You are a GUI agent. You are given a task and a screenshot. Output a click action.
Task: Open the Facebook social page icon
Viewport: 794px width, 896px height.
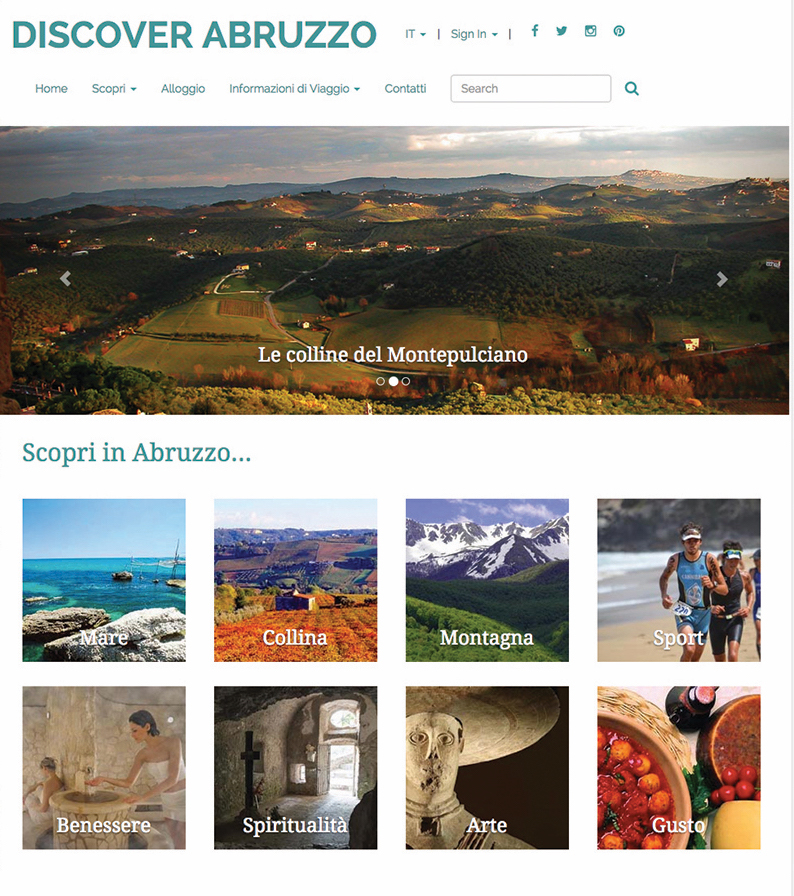coord(535,31)
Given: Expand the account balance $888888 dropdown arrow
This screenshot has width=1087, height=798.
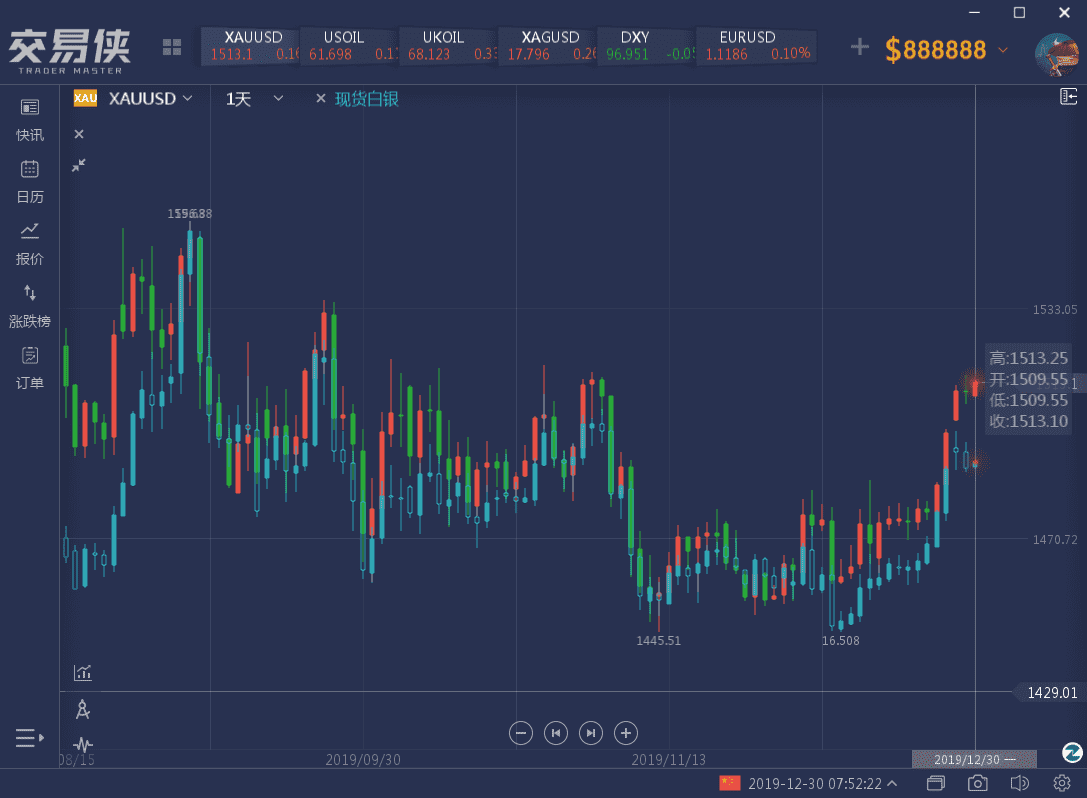Looking at the screenshot, I should coord(1003,49).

------------------------------------------------------------

• _Task objective_
Exclude the pictures and write out exactly the lines from the one holding "Viewport: 794px width, 896px height." through the end of the entries, inclusive, and only those.

• _Exercise answer_
Viewport: 794px width, 896px height.
coord(535,31)
Given: Expand the account balance $888888 dropdown arrow
This screenshot has width=1087, height=798.
Looking at the screenshot, I should coord(1003,49).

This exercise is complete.